Published: Léfébure, Tombeau de Sety Ie, pt. iii, pls. 15-18 (Annales du Musée Ouimet, ix).
Translated: Wiedemann, Religion of the Ancient Egyptians, p. 62. (For a description of the tomb of Sety I see the [Notes on Legend xi]).
This story is sculptured on the walls of a side-chamber off one of the inner halls of the tomb of Sety I (room xii of the guide-books). On one of the walls is a representation of a cow standing under the star-sprinkled vault of heaven. This is Nut, the sky-goddess; she is raised on the uplifted hands of the god Shu, and each leg is supported by two gods; planets, and Boats of the Sun travel across her body. The connection between this representation and the legend is quite uncertain.
The tale occurs only in this one place, but every excavator hopes that he may one day find a tomb with a complete copy of the story sculptured on the walls.
Published: Pleyte and Rossi, Papyrus de Turin, pls. 31, 77, 131-138.
Translated: Wiedemann, Religion of the Ancient Egyptians; p. 54.
This tale is found in a hieratic papyrus of the xxth dynasty (about 1200-1100 B.C.).
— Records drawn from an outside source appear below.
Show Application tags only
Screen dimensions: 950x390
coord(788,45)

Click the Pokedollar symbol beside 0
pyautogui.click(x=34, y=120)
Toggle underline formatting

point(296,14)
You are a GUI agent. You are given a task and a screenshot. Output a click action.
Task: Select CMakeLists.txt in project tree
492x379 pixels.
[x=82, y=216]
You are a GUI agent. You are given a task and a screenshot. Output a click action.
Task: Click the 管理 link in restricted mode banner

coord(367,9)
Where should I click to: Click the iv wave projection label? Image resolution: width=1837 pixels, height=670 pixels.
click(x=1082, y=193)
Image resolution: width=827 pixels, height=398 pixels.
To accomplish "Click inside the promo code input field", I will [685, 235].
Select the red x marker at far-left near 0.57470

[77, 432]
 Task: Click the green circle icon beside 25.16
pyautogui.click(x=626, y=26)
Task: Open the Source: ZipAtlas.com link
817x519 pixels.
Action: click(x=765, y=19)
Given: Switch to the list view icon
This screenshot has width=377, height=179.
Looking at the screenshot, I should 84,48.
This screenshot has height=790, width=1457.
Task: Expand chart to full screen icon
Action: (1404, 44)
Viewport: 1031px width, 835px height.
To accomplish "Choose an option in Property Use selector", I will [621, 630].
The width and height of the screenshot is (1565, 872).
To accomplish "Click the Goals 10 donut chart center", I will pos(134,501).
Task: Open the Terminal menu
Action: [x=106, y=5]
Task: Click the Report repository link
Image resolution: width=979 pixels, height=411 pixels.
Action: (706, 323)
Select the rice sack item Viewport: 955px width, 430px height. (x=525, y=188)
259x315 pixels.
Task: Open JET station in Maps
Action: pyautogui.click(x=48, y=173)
It is written on both sides; the handwriting on one side differs from the handwriting on the other, showing that it is the work of two scribes. The writing is in black ink with occasional sentences in red. Hieratic is the running hand, derived from the hieroglyphs; the earliest example occurs in the first dynasty; it was superseded by demotic in the latest period of Egyptian history.
This papyrus is not quite complete, but the part containing the legend is fortunately uninjured. The text consists of magical formulae against the bites of serpents. In healing by magic, the magician recited an event in the career of some deity in which the god suffered from the same malady as the human patient then seeking relief. The words which cured the divine patient would also cure the human invalid. The same idea prevails in the legend of the Scorpions of Isis.